EXTRACTO SELECCIONADO:
**********
La enorme ventolera que supuso la comunicación en una zona más bien apartada, introdujo modificaciones también enormes en los usos lingüísticos, incluso en la fonética: he captado, con confeso malhumor, cierto shosheo en Salta: me refiero a esa manera ya arraigadamente porteña de pronunciar, no “llueve”, sino “shueve”.

En el capítulo de las pérdidas puede citarse también, como he dicho, la desaparición de modismos antiguos, que se habían conservado allí cuando ya habían desaparecido en todas partes y hasta en el español de España. Durante el tiempo bastante largo que me tocó vivir en Madrid tuve la siguiente experiencia: con un grupo de amigos españoles, casualmente de distintas regiones de España, mantuvimos durante dos años una tertulia que consistió en leer y comentar el Quijote de la Mancha. Mi mujer, también salteña, tuvo la iniciativa de anotar palabras que nuestros amigos desconocían y que nosotros habíamos usado en la infancia. Recuerdo al menos una que Cervantes usa y que en mi casa era bastante común: tratar al estricote. Al margen de la definición más precisa de un diccionario, en mi casa significaba un mal trato sin vesania, como cuando a un niño se lo mandaba demasiadas veces, a traer un vaso de agua, a buscar un cigarro, o a atender la puerta, y finalmente con toda razón se quejaba: me están tratando al estricote. Luego, con los años, hice la experiencia de repetirla en Salta y, salvo algunos mayores, ya nadie la recordaba.

En cambio, y por supuesto, en todo el Norte han prosperado las nuevas palabras vinculadas a la tecnología, y algunas expresiones de las telenovelas, incluso de lo peor, de lo más vulgar de la TV. Sobre lo primero, bienvenidas la tecnología y sus palabras: son, sin más, adquisición imprescindible; y sobre lo segundo, no encuentro mucho que añadir a todo lo dicho sobre el mal uso de la televisión, casi no veo defensas, y en general el mundo ha sido siempre así: cosas que se pierden y cosas que aparecen, a veces por las peores razones. Lo que sí se me ocurre es repetir aquella verdad de Platón, que hoy sigue siendo verdad: “hablar mal no sólo es defectuoso sino que produce daño en las almas”. Por supuesto, no defiendo ñoñerías (Platón tampoco) ni me refiero a las palabras fuertes, de las que soy usuario, sino a la grosería y ordinariez, y no es necesario aclarar más.

Hay una difundida distinción entre idioma y dialecto, según la cual un idioma es un dialecto con ejército. En estos días sigue valiendo, aunque ya no se trate sólo de ejército con armas sino con imágenes, con golpe mediático y voluntad de dominar ese ágora actual, de la que no podemos prescindir, que se llama mercado. Se trata de un ejército infalible, posiblemente invencible, al menos por ahora, que condiciona no sólo la forma de vestir, de comer, de beber, sino los comportamientos de comunicación y destino que se expresan en el habla.
**********
DATOS DEL EJERCICIO:

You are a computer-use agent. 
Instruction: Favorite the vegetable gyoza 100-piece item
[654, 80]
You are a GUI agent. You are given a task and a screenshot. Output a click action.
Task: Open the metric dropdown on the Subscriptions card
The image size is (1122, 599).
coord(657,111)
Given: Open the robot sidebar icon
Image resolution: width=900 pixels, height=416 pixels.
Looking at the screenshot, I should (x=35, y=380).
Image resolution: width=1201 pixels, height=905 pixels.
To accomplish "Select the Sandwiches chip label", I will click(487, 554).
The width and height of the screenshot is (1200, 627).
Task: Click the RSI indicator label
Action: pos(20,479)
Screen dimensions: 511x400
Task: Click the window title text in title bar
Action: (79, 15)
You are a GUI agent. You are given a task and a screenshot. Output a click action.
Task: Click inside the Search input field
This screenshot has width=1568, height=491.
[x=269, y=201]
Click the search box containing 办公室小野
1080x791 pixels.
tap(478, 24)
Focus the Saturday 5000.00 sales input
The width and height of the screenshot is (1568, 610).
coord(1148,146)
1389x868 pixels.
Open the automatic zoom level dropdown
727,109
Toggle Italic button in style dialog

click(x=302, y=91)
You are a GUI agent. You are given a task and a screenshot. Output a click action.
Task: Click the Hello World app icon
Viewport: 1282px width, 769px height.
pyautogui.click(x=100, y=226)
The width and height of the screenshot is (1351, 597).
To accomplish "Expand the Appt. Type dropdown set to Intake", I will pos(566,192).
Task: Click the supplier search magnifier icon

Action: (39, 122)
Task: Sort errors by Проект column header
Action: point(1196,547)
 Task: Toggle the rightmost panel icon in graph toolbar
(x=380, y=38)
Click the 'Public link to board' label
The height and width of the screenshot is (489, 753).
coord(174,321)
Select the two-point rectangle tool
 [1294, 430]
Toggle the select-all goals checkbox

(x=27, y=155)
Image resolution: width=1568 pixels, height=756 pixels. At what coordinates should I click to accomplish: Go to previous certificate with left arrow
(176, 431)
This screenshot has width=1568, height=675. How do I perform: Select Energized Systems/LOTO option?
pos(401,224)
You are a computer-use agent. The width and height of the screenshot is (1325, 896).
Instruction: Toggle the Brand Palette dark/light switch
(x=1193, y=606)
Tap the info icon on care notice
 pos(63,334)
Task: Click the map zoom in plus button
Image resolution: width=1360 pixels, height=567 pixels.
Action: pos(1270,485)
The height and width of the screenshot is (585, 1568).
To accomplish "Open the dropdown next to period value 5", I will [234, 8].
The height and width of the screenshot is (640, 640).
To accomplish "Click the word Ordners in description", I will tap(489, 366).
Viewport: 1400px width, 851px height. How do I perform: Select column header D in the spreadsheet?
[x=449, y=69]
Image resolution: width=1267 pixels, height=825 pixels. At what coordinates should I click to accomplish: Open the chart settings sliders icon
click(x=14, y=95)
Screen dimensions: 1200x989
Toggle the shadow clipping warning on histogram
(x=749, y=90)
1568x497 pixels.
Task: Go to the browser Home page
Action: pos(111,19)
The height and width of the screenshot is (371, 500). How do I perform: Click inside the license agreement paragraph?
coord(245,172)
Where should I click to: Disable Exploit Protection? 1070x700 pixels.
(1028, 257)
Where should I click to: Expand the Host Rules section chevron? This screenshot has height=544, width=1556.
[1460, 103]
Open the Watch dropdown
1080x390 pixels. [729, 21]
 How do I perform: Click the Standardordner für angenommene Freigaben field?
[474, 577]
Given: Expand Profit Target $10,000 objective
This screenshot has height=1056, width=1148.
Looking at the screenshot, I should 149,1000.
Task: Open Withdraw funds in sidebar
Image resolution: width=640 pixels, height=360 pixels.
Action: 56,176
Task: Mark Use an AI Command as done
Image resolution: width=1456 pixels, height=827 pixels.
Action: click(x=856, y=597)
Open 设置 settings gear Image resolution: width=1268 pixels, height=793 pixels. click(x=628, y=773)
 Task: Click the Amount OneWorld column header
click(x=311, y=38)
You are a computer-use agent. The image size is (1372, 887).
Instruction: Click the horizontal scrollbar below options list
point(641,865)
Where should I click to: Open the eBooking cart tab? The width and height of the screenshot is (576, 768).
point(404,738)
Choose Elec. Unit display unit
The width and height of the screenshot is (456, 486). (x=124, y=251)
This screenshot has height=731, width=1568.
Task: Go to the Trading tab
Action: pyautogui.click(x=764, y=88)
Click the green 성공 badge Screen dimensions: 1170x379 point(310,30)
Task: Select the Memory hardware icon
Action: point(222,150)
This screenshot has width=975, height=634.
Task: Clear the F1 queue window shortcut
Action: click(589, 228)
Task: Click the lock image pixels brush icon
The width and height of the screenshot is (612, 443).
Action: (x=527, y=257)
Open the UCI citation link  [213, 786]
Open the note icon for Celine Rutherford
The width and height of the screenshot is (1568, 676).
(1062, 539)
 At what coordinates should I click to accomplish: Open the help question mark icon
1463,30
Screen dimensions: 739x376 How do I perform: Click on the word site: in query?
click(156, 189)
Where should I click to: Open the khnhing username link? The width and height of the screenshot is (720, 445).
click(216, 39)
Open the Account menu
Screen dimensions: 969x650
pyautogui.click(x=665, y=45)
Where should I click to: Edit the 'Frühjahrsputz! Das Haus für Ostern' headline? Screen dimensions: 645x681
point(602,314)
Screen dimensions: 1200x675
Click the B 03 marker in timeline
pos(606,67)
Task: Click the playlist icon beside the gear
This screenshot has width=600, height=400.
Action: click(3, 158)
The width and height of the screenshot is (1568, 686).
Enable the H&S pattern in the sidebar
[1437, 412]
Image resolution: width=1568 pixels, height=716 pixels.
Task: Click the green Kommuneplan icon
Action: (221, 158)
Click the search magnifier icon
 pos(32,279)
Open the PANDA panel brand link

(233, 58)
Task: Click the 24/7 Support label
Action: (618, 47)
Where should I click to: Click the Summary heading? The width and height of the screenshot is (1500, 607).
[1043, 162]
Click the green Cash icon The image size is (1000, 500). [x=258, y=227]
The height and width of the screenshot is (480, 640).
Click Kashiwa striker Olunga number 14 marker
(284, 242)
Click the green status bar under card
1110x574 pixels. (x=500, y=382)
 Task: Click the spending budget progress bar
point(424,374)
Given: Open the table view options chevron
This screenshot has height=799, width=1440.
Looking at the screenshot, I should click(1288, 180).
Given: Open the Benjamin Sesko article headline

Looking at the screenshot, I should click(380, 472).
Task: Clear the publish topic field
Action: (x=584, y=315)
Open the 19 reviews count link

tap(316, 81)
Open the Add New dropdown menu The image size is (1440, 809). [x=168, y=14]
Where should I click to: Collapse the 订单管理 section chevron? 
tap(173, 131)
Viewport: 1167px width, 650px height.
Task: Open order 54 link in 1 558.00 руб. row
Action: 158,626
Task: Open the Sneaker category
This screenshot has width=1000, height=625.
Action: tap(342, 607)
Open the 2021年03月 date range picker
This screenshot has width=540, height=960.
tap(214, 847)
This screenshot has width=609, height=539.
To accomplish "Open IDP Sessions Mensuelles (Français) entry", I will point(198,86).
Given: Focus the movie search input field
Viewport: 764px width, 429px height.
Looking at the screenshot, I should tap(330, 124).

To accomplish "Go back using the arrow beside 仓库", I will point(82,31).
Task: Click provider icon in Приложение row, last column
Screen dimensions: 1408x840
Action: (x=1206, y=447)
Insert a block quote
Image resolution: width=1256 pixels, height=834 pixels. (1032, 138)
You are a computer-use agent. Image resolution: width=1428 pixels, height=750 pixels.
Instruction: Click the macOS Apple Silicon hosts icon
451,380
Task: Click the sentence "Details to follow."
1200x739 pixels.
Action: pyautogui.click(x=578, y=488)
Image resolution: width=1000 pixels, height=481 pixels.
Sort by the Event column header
**********
PREGUNTAS:
1: Según el extracto seleccionado, ¿por qué el autor da la bienvenida a las nuevas palabras vinculadas a la tecnología? Responde en una a tres oraciones.
2: Transcribe del extracto seleccionado el pasaje que empieza en las palabras "En cambio, y" y termina después de "necesario aclarar más.".

RESULTADOS POR TAREA:
1: El autor las acepta porque las considera, sin más, una adquisición imprescindible.

2:
En cambio, y por supuesto, en todo el Norte han prosperado las nuevas palabras vinculadas a la tecnología, y algunas expresiones de las telenovelas, incluso de lo peor, de lo más vulgar de la TV. Sobre lo primero, bienvenidas la tecnología y sus palabras: son, sin más, adquisición imprescindible; y sobre lo segundo, no encuentro mucho que añadir a todo lo dicho sobre el mal uso de la televisión, casi no veo defensas, y en general el mundo ha sido siempre así: cosas que se pierden y cosas que aparecen, a veces por las peores razones. Lo que sí se me ocurre es repetir aquella verdad de Platón, que hoy sigue siendo verdad: “hablar mal no sólo es defectuoso sino que produce daño en las almas”. Por supuesto, no defiendo ñoñerías (Platón tampoco) ni me refiero a las palabras fuertes, de las que soy usuario, sino a la grosería y ordinariez, y no es necesario aclarar más.